Since its launch, Twitter found that most people hide the replies they find irrelevant, off-topic or annoying. It also found people were using this instead of harsher noise reduction controls, like block or mute. In Canada, 27% of surveyed users who had their tweets hidden said they would reconsider how they interacted with others in the future, which is a somewhat promising metric.
The feature is, however, getting a slight change with its global debut. Twitter says some people wanted to take further action after hiding a reply, so now it will check to see if they want to block the replier, too. It also heard from some users that they were afraid of retaliation because the icon remains visible. It's not making a change on that front at this time, but is still considering how to address this.
Another concern that was often mentioned on Twitter as the new feature first rolled out was the large pop-up notification that appears when users encountered a tweet with hidden replies.
Some people found the notification was so large and disruptive that it actually encouraged people to pay more attention to the hidden replies than they would otherwise.
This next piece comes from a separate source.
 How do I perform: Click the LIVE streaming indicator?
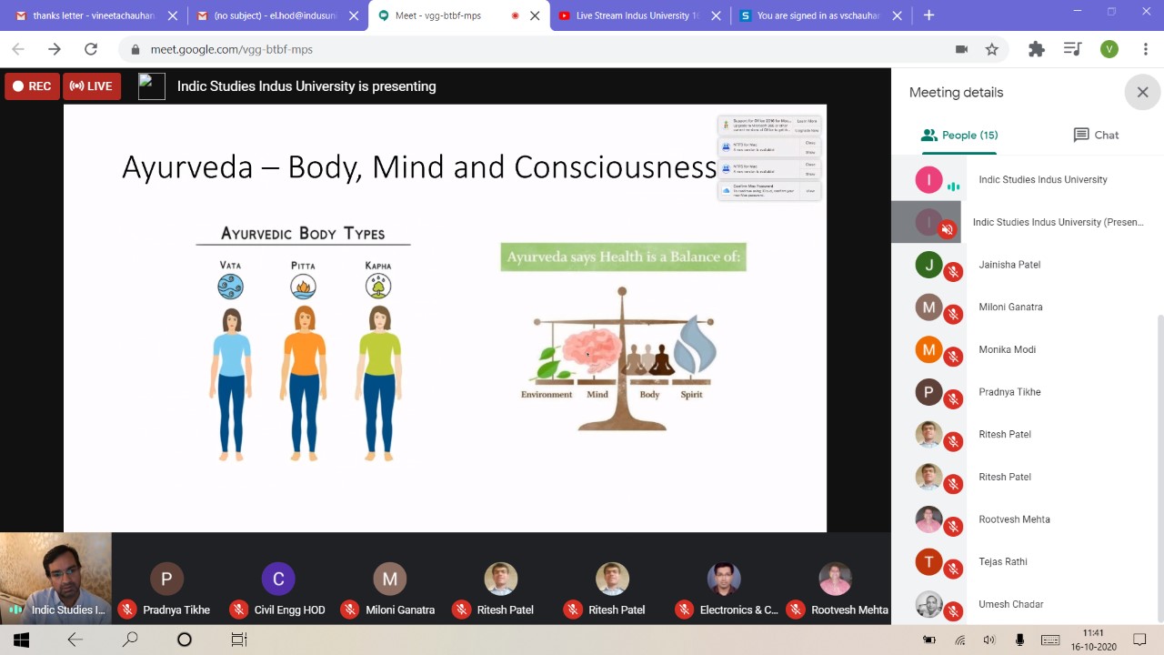tap(92, 86)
What is the point of people hiding unwanted tweet replies if twitter fills the screen with a giant pop-up calling attention to the fact that there are replies they have hidden, which can still be clicked through to view anyway? pic.twitter.com/YBy47jdZcN
— J. Scott Holland (@Telecrylic) October 13, 2019
I wonder if this pop up makes people more likely to pay attention to hidden replies than if they were never hidden in the first place https://t.co/FCECR6Fi0C
— Alex Kantrowitz (@Kantrowitz) November 18, 2019
— •--|C|--• (@CamCron) September 26, 2019
Twitter says this screen only displays the first time a Twitter user encounters a tweet with hidden replies, however. Afterward, an icon will show people replies are hidden -- and those are hidden on another page, not below the tweet.
But even though that's a one-time notification, the attention it demands from the user outweighs the information it's trying to convey -- essentially, that Twitter has launched a new feature and here's where to find it. And if someone is engaged in trolling, being told that this particular Twitter user is hiding replies could enrage them even more.
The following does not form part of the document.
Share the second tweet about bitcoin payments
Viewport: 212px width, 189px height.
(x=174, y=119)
In addition to the global rollout, Twitter says it will soon be launching a new hide replies endpoint in its API so developers can build additional conversation management tools.
And Twitter notes it will be testing other changes to conversations, including more options around who can reply or even see specific conversations, as well as engagement changes designed to encourage healthier conversations.
"Everyone should feel safe and comfortable while talking on Twitter," writes Suzanne Xie, Twitter's director of Product Management, who recently joined by way of an acquisition. "To make this happen, we need to change how conversations work on our service," she says.
Twitter's development in this area is interesting because it's actively experimenting with ways to encourage civility on a platform that's known for hot takes, sarcasm, snark and outrage. It's willing to change and evolve its features over time as it learns what works and scrap changes that don't. It has even been running a beta product (twttr) in parallel with Twitter, to try new ideas. If Twitter is ever able to turn things around by way of its feature set, it would be a marvel of product management.
The option to hide replies is rolling out globally on iOS, Android, Twitter Lite and twitter.com, starting today.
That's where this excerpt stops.